> _Instructions for the task_:
Rewrite the lines starting with the line containing "You are a computer-use" and continuing through the end of the records, both ends included, requests and all. Scale every coordinate in the answers by 2.2, rounding to whole numbers with halves rounded up, and omit the pictures.
== Dataset
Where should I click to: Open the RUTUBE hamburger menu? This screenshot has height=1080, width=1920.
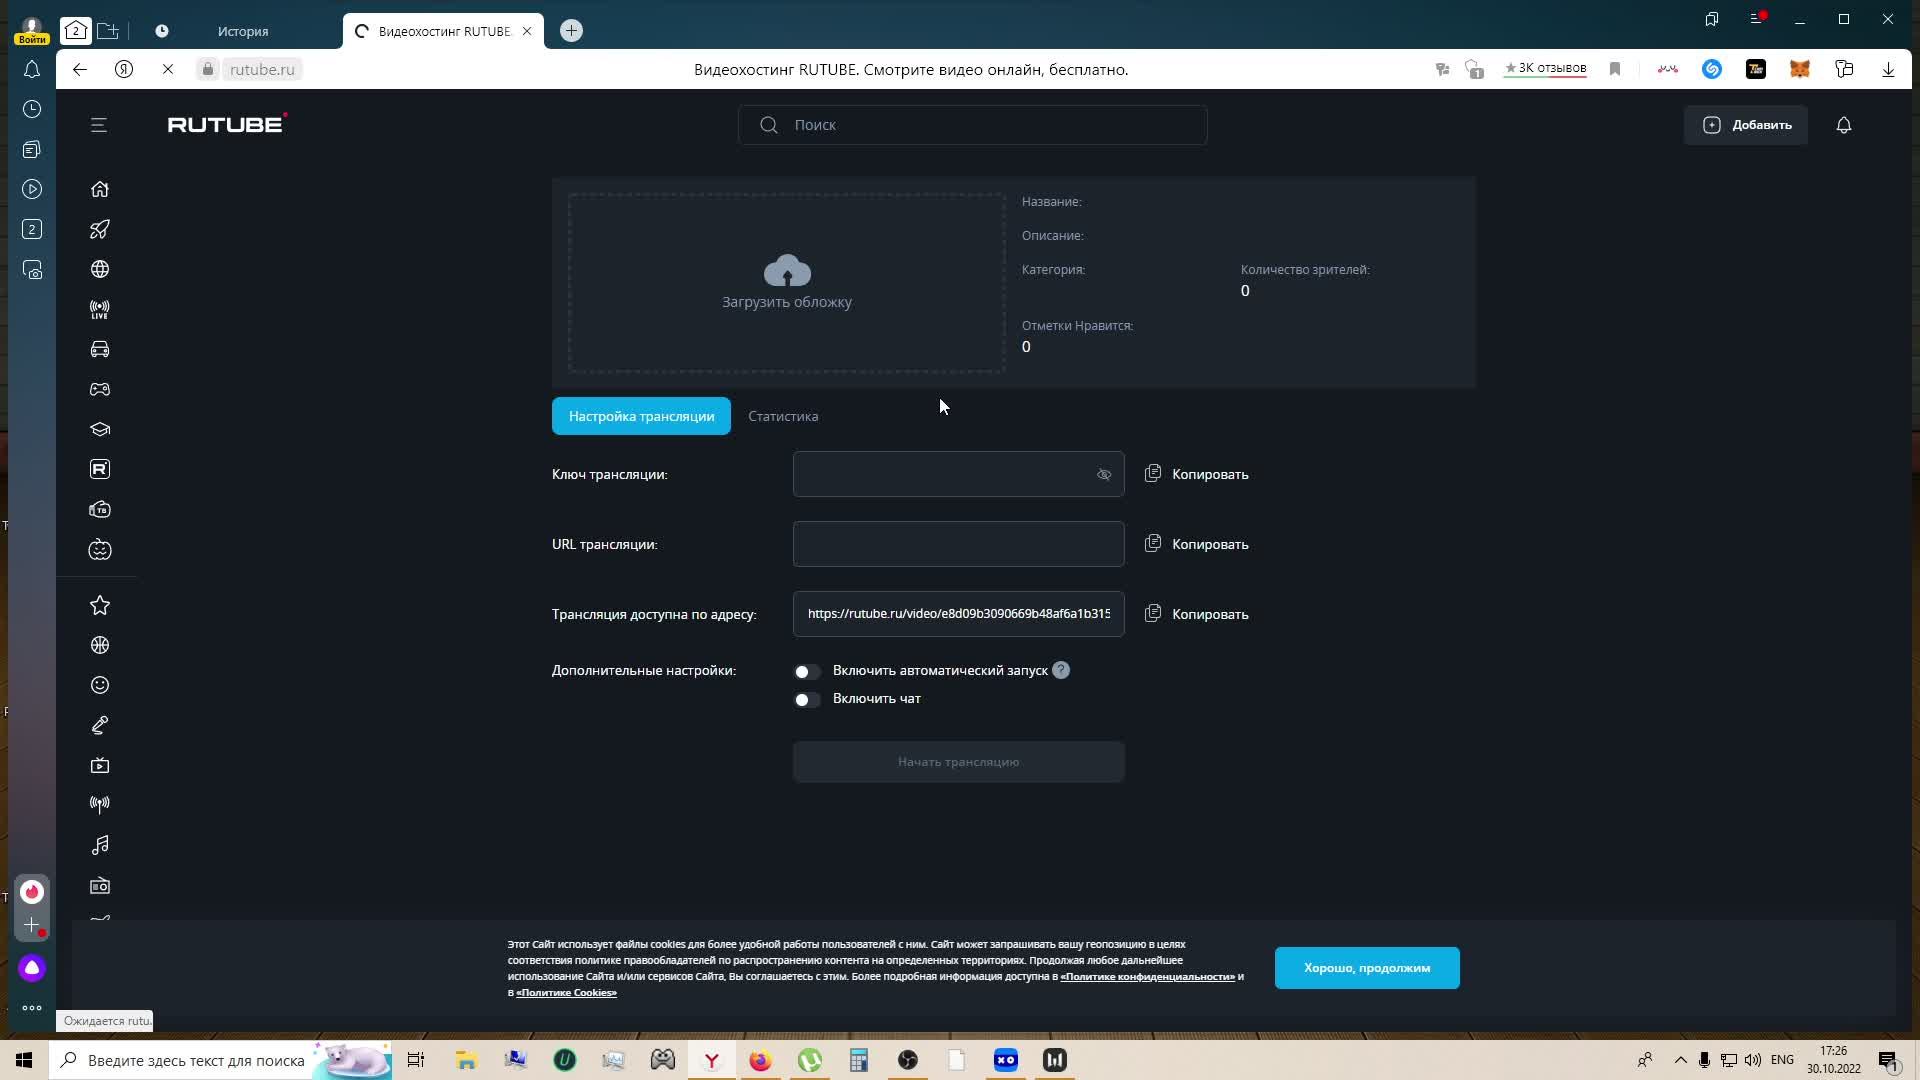(98, 125)
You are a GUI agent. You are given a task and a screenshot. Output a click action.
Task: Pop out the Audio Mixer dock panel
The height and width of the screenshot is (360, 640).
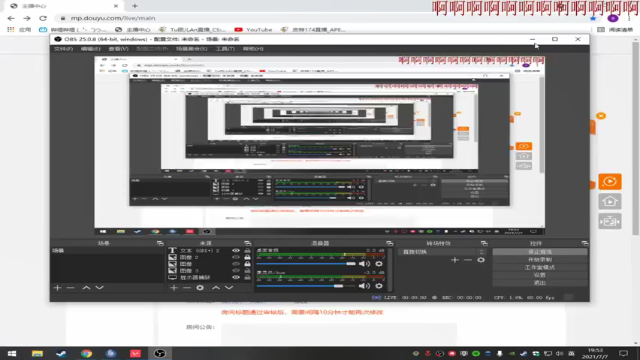(389, 243)
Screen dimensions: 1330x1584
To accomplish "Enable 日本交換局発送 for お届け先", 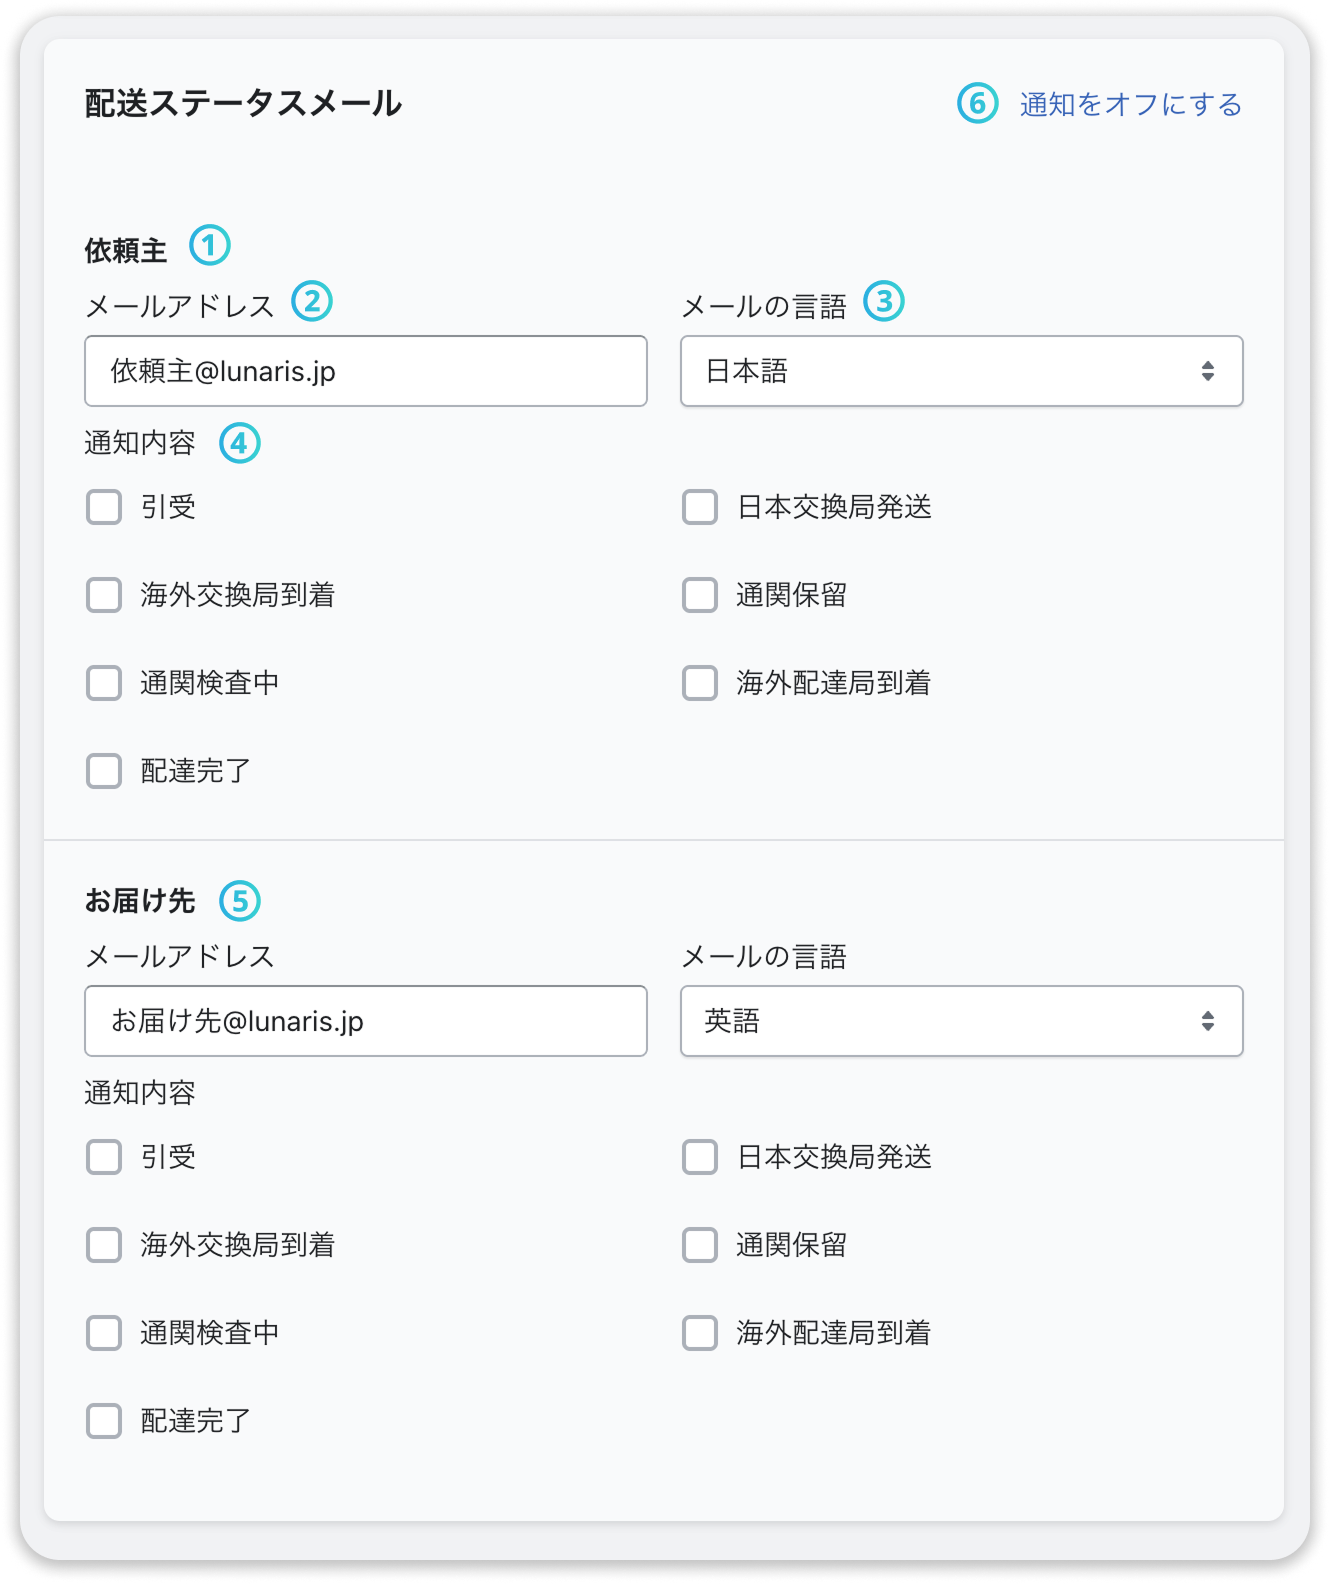I will pos(698,1157).
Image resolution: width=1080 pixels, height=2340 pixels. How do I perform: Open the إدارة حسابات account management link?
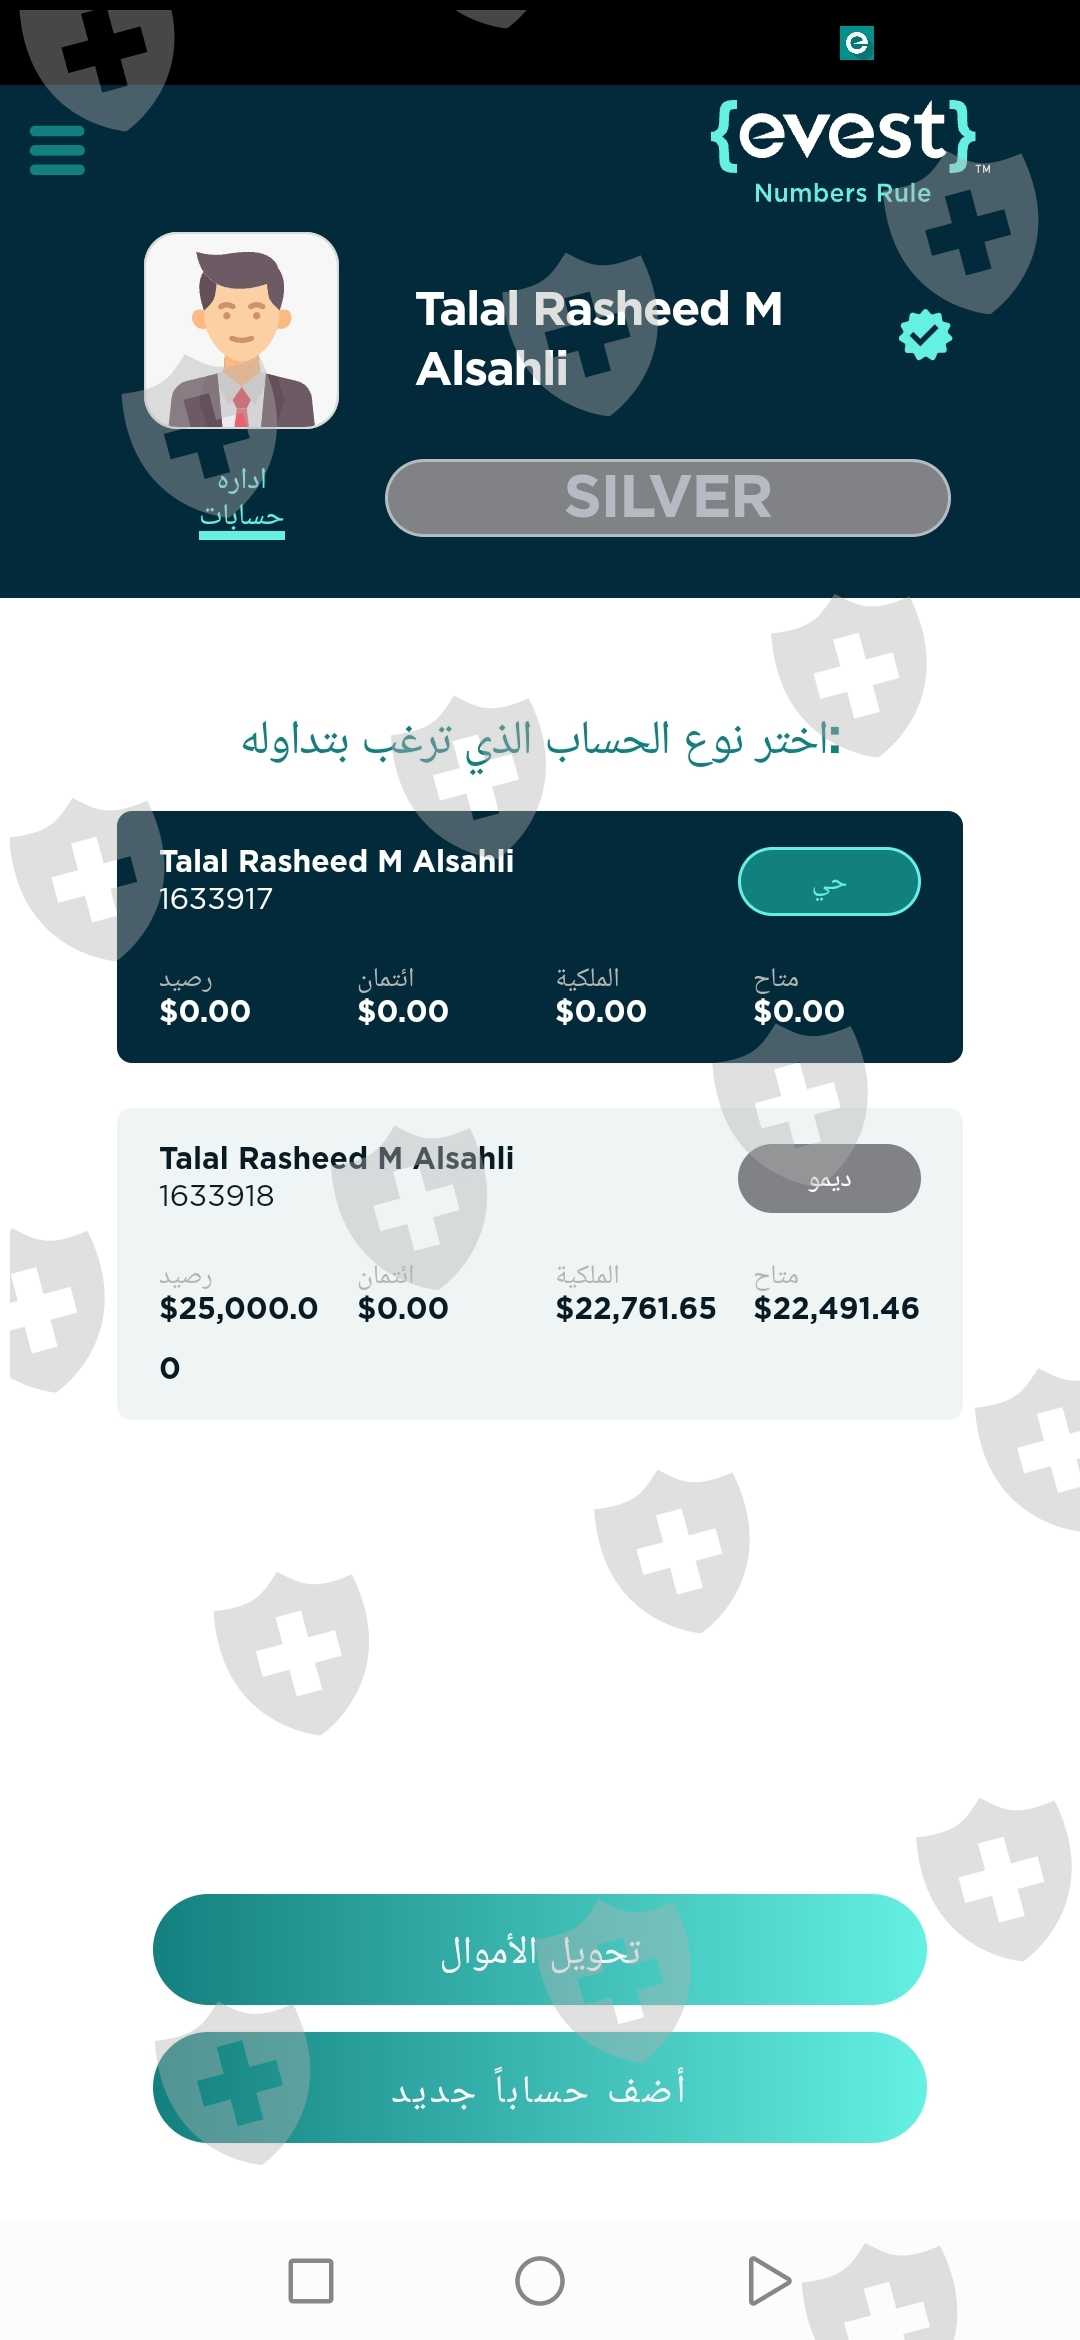click(242, 498)
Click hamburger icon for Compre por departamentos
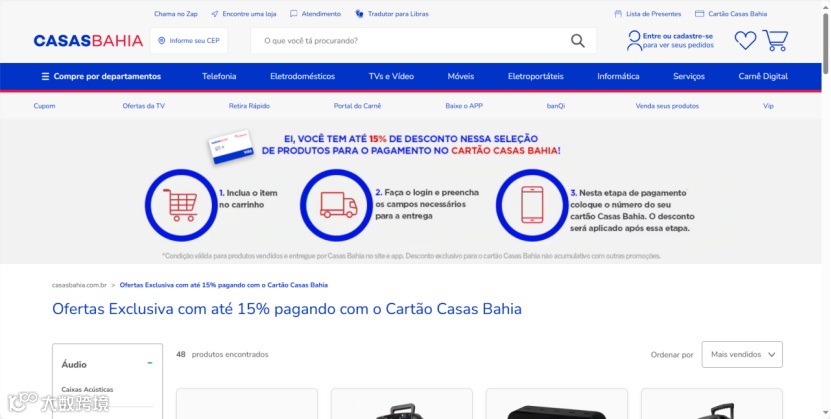The height and width of the screenshot is (419, 831). (45, 76)
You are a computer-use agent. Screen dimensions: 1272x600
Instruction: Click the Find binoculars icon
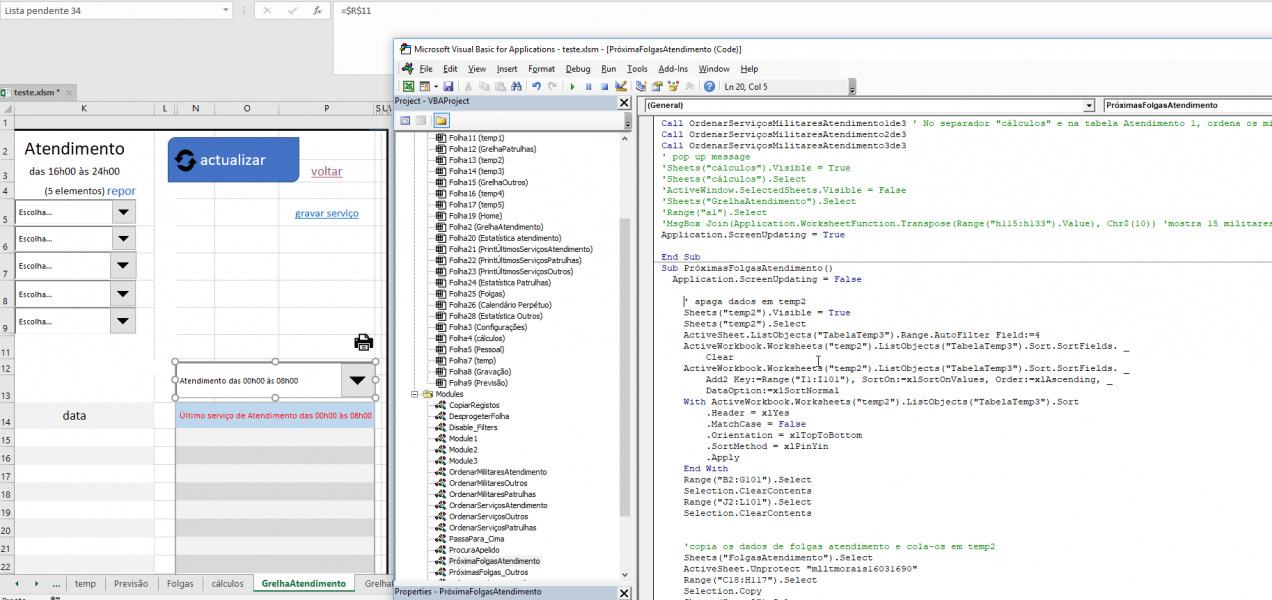[516, 87]
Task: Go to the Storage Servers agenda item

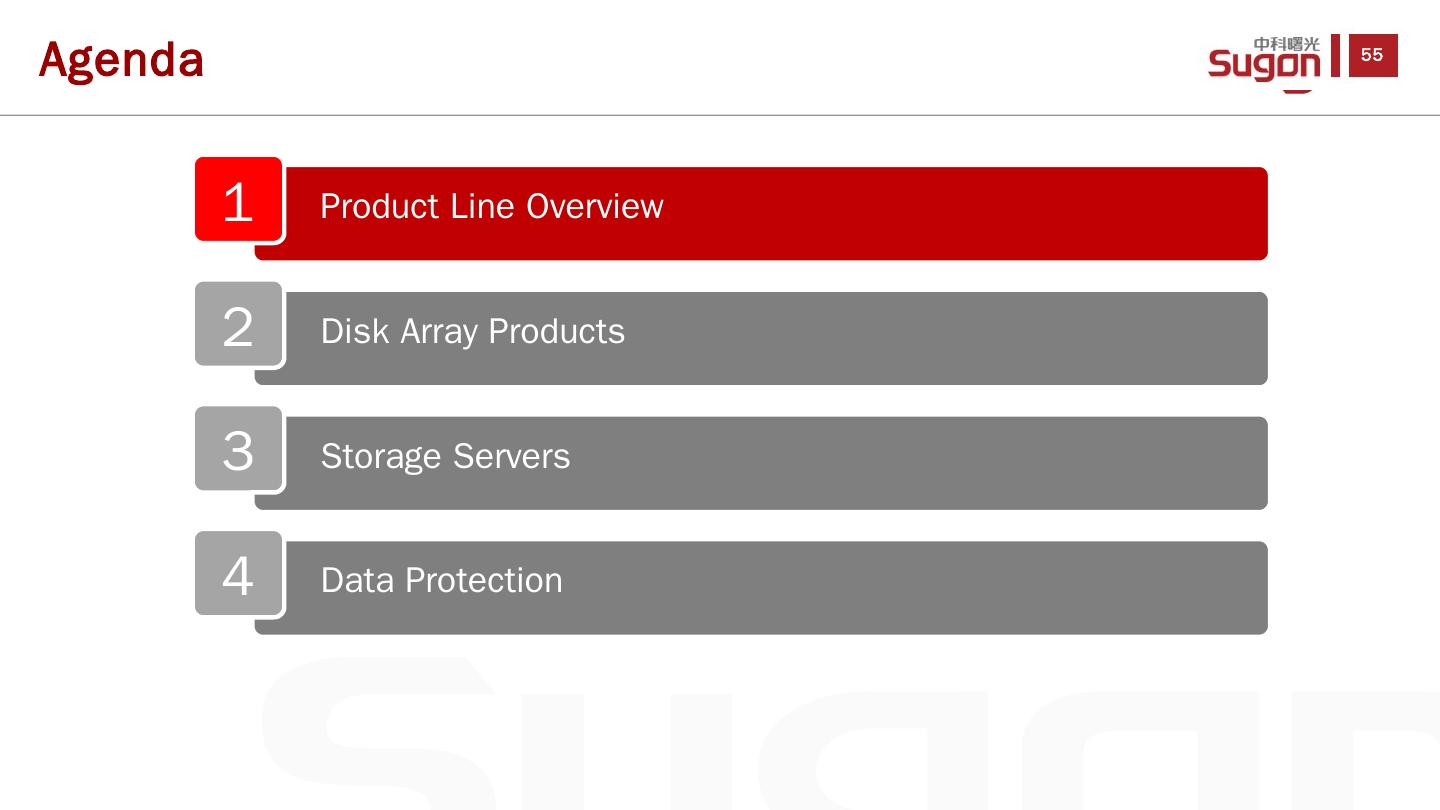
====
> _Exercise response_:
You are a computer-use agent. Screen dimensions: 1272x600
Instruction: Click the Find binoculars icon
[1135, 191]
Task: Go to the Storage Servers agenda item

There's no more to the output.